Data to use
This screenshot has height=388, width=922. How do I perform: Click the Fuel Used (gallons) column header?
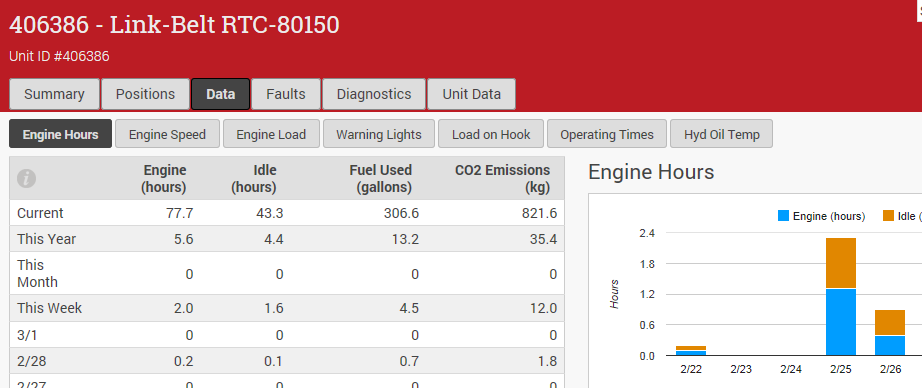point(380,179)
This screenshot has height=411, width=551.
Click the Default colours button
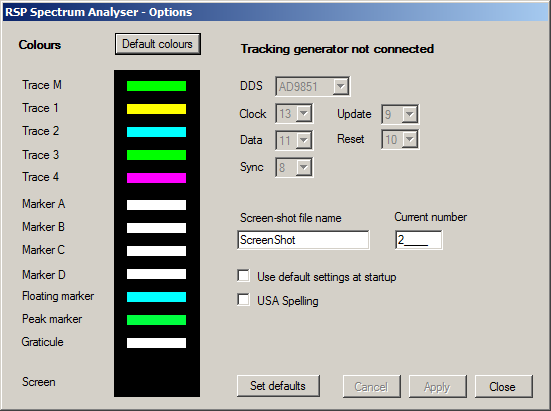click(158, 44)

Stated task
Rewrite the items above, replacing every "screenshot" with "image" and keeping all other text unchanged. Omit the pictures.

Expected answer
This image has height=388, width=922. How do I perform: Click the Fuel Used (gallons) column header?
point(380,179)
This image has height=411, width=551.
Click the Default colours button
click(158, 44)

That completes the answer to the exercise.